**WHAT YOU NEED TO DO:** Only the lines below starting at the one that contains "1556x628 pixels. How" and ending at the one that contains "You are a computer-use agent. Viewport: 1051px" are to be reproduced, exactly and with both ends kept.

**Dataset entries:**

%%

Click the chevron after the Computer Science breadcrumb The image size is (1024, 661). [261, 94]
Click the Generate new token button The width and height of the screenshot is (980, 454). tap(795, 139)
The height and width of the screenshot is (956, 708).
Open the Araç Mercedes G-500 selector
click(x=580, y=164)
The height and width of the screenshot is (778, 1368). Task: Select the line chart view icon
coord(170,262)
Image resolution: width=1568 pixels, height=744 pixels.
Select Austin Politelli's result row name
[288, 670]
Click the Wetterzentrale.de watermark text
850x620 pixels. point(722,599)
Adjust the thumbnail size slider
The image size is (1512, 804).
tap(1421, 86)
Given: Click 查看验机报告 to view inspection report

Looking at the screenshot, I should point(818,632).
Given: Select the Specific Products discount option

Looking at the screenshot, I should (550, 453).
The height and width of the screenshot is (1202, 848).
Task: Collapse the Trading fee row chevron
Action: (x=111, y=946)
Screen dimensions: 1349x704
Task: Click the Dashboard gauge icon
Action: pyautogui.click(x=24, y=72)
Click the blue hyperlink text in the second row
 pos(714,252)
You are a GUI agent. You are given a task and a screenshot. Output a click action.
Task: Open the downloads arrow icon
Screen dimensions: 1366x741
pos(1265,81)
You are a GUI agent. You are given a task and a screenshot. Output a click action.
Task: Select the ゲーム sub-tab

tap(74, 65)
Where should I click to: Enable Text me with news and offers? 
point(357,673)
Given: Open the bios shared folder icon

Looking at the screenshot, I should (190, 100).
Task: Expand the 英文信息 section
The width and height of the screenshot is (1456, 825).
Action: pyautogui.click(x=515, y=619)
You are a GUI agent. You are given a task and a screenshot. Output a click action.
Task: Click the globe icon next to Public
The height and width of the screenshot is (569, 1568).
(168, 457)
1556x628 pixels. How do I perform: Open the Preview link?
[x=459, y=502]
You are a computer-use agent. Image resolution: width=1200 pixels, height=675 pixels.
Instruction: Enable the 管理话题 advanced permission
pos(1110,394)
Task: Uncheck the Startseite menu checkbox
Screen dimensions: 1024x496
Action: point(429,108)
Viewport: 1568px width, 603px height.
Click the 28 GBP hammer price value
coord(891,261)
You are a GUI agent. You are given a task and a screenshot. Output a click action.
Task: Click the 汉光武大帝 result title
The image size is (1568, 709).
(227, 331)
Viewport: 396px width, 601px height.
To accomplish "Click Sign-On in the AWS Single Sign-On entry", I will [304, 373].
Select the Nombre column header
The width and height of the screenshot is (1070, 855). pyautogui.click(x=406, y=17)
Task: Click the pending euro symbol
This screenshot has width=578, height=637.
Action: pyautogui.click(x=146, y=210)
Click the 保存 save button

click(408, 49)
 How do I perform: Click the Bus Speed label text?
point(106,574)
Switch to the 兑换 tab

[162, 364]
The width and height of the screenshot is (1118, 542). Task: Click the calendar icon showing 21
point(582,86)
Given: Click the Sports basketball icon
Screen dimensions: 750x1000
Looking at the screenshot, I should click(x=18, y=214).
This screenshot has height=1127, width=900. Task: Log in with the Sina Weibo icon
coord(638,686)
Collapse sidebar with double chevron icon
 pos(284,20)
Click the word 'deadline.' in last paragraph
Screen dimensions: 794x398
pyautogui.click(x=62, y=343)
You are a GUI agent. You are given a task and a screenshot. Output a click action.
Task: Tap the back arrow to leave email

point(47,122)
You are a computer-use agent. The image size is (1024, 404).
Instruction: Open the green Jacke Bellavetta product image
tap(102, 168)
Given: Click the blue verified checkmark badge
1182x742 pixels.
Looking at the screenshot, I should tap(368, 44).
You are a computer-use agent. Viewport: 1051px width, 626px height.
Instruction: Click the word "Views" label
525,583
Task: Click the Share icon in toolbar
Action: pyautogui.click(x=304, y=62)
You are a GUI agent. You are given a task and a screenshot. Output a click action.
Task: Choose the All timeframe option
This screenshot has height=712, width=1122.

%%

**ANSWER SPACE:**
1556x628 pixels. How do I perform: Open the Preview link?
[x=459, y=502]
You are a computer-use agent. Image resolution: width=1200 pixels, height=675 pixels.
Instruction: Enable the 管理话题 advanced permission
pos(1110,394)
Task: Uncheck the Startseite menu checkbox
Screen dimensions: 1024x496
Action: point(429,108)
Viewport: 1568px width, 603px height.
Click the 28 GBP hammer price value
coord(891,261)
You are a GUI agent. You are given a task and a screenshot. Output a click action.
Task: Click the 汉光武大帝 result title
The image size is (1568, 709).
(227, 331)
Viewport: 396px width, 601px height.
To accomplish "Click Sign-On in the AWS Single Sign-On entry", I will [304, 373].
Select the Nombre column header
The width and height of the screenshot is (1070, 855). pyautogui.click(x=406, y=17)
Task: Click the pending euro symbol
This screenshot has width=578, height=637.
Action: pyautogui.click(x=146, y=210)
Click the 保存 save button

click(408, 49)
 How do I perform: Click the Bus Speed label text?
point(106,574)
Switch to the 兑换 tab

[162, 364]
The width and height of the screenshot is (1118, 542). Task: Click the calendar icon showing 21
point(582,86)
Given: Click the Sports basketball icon
Screen dimensions: 750x1000
Looking at the screenshot, I should click(x=18, y=214).
This screenshot has height=1127, width=900. Task: Log in with the Sina Weibo icon
coord(638,686)
Collapse sidebar with double chevron icon
 pos(284,20)
Click the word 'deadline.' in last paragraph
Screen dimensions: 794x398
pyautogui.click(x=62, y=343)
You are a GUI agent. You are given a task and a screenshot. Output a click action.
Task: Tap the back arrow to leave email

point(47,122)
You are a computer-use agent. The image size is (1024, 404).
Instruction: Open the green Jacke Bellavetta product image
tap(102, 168)
Given: Click the blue verified checkmark badge
1182x742 pixels.
Looking at the screenshot, I should tap(368, 44).
You are a computer-use agent. Viewport: 1051px width, 626px height.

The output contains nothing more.